Business Development Manager, Rail & Transit
The impact public transportation projects have on society is what drew Sergio Callen to the industry. Originally in mechanical engineering doing designed for buildings for mechanical facilities, he finished his Masters and then started with a small project, a subway station improvement. He saw the neighborhood have new access with elevators and escalators and realized the neighborhood improvements would improve people’s lives.
With more than a decade of electrical and mechanical engineering and systems integration experience for high-speed rail, subway, light rail, and advanced guideway system projects in both the consulting and design-build environments, Callen’s diverse engineering experience has spanned three continents, including high-profile projects in the United States, Asia and Europe.
Sergio joined Atkins in 2014 as regional business development manager for the company’s North American rail and transit business based in New York City. For Atkins, he focuses on systems engineering business development and program management efforts in the Northeast, including Atkins’ support for the Integrated Service Information and Management — B Division (ISIM-B) project at New York City Transit.

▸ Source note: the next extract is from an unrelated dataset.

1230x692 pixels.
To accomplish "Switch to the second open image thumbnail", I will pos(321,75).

Before joining Atkins, Sergio worked for Ardanuy, a Spanish systems engineering firm, where he worked on several large systems integration projects. He performed railway engineering design for high speed rail, subway, commuter, and light rail projects, including the Ottawa (Canada) light rail transit system, Dublin (Ireland) Metro North Line, Moscow (Russia) Metro expansion, Spain high-speed rail system 12-station expansion, and other depot and street car projects.
In 2010, Sergio took on the challenging role of managing director responsible for the startup of Ardanuy’s new subsidiary company in New York City. This leadership role involved developing Ardanuy’s marketing and operations capability in the U.S. rail market, including planning, research and analysis of the organization’s business development activities and staff.

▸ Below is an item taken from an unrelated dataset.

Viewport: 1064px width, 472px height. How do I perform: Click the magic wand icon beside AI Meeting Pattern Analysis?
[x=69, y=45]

In New York, Sergio was also responsible for developing conceptual and detailed design projects and defining technical and operational parameters and requirements (track work, overhead contact system, rolling stock, tunnel ventilation, fire protection, operations, maintenance, train control system, and communications system) for several key railway projects in North America.
Sergio is a registered professional engineer with the Catalonian (Spain) Industrial Engineers Association. He earned a Master of Science in both industrial engineering and business from the University of Catalonia in Spain. He currently serves on the American Railway Engineering and Maintenance-of-Way Association (AREMA) Technical Committee 17 — High Speed Rail Systems.

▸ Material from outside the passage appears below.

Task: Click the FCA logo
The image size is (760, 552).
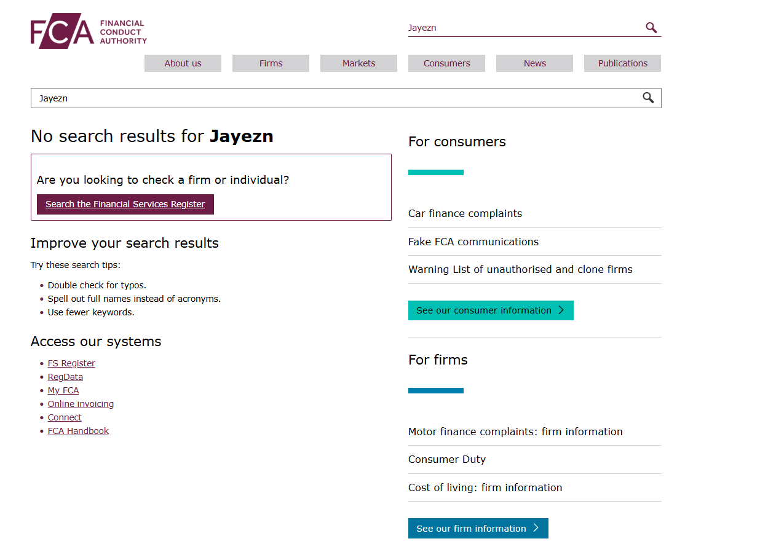Action: point(89,31)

“The most challenging thing is to understand client expectations, especially in the U.S.; every agency, every client is different.”
“When working abroad I realized that every country has different processes and different approaches to build. I think it’s important, in the rail systems particularly, to standardize these processes. If we can set up standards in order to make more efficient the processes we have when implementing a project … from the very beginning to the end of the project.”
“I would like to see more affordable systems to improve the quality of life. We really need to invest money on the transit in the U.S. We’re going to be able to see these reliable systems in the future if we keep working in that direction.”
“I worked for a streetcar project in Spain, it was a catenary-free project. I think it’s going to be the future in the streetcar arena. In the U.S. right now, in D.C., they are starting to implement a catenary-free project. Working on that project [in Spain] five years ago, it really changed and elevated my expectations on the rail arena. Hopefuly I’m going to be able to repeat that experience here in the U.S. in the near future.”